-- SOURCE RECORDS --
====

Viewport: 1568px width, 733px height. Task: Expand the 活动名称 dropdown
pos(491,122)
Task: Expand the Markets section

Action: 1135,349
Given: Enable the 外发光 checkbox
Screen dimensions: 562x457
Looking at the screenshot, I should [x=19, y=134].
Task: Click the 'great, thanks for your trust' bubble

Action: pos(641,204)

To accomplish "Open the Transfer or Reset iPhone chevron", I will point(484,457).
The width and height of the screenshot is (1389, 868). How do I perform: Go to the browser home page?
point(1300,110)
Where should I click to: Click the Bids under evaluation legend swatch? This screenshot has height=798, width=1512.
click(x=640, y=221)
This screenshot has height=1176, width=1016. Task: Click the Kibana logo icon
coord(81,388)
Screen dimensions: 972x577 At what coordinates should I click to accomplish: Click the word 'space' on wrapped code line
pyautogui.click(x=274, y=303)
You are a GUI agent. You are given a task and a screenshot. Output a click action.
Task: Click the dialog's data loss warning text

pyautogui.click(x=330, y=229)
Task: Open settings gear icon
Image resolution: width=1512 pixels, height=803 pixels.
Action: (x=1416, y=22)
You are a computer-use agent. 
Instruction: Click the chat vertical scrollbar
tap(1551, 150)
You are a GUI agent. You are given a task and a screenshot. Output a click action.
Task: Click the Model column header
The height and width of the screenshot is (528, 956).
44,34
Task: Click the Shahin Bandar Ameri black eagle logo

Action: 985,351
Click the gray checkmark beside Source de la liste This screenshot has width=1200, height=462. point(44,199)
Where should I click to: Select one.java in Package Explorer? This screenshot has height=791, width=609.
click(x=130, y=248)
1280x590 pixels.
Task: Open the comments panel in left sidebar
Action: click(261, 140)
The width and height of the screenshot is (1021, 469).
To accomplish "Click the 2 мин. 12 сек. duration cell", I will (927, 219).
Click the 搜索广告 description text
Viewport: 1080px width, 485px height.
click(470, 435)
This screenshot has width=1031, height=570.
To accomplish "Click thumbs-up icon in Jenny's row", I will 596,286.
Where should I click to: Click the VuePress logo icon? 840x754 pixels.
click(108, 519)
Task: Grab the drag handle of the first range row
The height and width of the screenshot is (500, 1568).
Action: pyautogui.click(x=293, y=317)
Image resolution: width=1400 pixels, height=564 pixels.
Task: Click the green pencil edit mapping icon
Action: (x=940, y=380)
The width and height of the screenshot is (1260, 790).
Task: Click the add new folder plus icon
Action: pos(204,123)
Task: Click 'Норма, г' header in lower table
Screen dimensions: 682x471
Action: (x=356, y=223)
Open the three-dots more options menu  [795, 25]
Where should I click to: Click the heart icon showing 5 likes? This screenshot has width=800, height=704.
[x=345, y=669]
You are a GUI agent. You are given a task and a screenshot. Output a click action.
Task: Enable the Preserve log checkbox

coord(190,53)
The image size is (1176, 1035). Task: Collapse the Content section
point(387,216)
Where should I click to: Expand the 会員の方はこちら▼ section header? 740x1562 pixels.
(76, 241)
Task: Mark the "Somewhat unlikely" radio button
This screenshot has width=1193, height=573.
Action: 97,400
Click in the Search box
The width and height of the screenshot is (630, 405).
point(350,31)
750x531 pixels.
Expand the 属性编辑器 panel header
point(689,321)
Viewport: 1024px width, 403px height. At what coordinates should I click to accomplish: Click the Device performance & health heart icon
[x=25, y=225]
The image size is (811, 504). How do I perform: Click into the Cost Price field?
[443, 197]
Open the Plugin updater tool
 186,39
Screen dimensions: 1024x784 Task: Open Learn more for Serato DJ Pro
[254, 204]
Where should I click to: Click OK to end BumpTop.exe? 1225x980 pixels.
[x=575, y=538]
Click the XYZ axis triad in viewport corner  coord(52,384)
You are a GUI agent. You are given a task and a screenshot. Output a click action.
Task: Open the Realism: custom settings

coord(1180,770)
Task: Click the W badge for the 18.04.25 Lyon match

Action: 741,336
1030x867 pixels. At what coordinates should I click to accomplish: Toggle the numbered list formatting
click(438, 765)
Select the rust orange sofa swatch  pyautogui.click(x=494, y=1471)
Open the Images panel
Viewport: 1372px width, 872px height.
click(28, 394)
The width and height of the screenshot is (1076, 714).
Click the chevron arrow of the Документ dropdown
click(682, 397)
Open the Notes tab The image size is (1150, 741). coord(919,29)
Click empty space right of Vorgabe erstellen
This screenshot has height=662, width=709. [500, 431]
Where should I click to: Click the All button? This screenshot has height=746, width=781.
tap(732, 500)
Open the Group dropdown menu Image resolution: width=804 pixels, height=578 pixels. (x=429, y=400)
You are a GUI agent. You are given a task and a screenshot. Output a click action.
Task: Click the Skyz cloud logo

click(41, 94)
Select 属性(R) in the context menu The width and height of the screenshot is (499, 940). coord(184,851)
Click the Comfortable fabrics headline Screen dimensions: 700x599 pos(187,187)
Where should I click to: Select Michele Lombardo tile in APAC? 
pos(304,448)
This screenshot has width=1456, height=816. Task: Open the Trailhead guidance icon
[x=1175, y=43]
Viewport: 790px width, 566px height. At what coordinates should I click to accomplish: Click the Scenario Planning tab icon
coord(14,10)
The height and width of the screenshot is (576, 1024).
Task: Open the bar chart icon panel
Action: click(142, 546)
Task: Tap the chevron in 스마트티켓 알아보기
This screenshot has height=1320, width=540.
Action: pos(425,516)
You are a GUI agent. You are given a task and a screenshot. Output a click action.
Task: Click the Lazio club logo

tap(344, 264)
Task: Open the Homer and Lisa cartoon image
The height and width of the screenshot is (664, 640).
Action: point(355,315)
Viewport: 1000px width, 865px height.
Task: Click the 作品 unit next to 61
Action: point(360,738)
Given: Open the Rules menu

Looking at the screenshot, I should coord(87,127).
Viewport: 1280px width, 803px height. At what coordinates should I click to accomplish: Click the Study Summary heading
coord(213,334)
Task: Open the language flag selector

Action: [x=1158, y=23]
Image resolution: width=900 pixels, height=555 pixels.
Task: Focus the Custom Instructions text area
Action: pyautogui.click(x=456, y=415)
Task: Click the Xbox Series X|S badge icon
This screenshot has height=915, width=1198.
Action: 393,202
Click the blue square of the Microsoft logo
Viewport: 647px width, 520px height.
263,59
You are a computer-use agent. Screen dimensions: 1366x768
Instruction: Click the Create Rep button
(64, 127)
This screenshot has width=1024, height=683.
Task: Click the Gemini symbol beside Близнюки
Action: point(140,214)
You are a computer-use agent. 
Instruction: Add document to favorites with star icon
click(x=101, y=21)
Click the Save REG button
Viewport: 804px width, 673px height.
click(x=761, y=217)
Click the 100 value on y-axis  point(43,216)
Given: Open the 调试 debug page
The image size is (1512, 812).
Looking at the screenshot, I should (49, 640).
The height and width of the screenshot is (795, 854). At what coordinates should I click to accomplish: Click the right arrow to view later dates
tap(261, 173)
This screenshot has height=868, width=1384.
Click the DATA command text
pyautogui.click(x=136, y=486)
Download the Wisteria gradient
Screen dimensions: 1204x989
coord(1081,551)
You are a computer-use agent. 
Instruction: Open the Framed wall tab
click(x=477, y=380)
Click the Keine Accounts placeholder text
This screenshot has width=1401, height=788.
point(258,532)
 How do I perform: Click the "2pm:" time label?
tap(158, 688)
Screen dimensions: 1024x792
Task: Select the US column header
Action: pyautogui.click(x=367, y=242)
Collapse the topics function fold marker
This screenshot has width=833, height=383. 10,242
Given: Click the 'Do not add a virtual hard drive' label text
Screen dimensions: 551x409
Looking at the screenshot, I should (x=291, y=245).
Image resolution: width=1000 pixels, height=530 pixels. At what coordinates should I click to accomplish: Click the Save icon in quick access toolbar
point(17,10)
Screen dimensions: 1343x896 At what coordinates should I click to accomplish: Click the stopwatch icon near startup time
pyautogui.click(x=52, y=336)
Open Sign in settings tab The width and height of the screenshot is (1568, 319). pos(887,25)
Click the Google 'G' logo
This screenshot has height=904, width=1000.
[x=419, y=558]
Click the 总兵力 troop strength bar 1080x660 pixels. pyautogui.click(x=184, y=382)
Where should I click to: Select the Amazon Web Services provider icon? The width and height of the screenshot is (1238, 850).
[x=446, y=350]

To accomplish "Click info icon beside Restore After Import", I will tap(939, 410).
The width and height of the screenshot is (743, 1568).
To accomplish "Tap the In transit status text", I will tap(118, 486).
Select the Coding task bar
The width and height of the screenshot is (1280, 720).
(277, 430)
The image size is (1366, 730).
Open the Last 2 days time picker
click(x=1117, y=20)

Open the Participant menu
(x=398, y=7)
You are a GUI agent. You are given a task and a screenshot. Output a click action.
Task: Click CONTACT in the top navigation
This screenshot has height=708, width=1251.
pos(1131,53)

====

-- WORK REQUEST --
Looking at the data above, write out exactly the lines that start at the one containing "Click the 搜索广告 description text" and end at the one containing "Task: Grab the"; include both and nothing beyond.

-- SOLUTION TO THE PROBLEM --
Click the 搜索广告 description text
Viewport: 1080px width, 485px height.
click(470, 435)
This screenshot has width=1031, height=570.
To accomplish "Click thumbs-up icon in Jenny's row", I will 596,286.
Where should I click to: Click the VuePress logo icon? 840x754 pixels.
click(108, 519)
Task: Grab the drag handle of the first range row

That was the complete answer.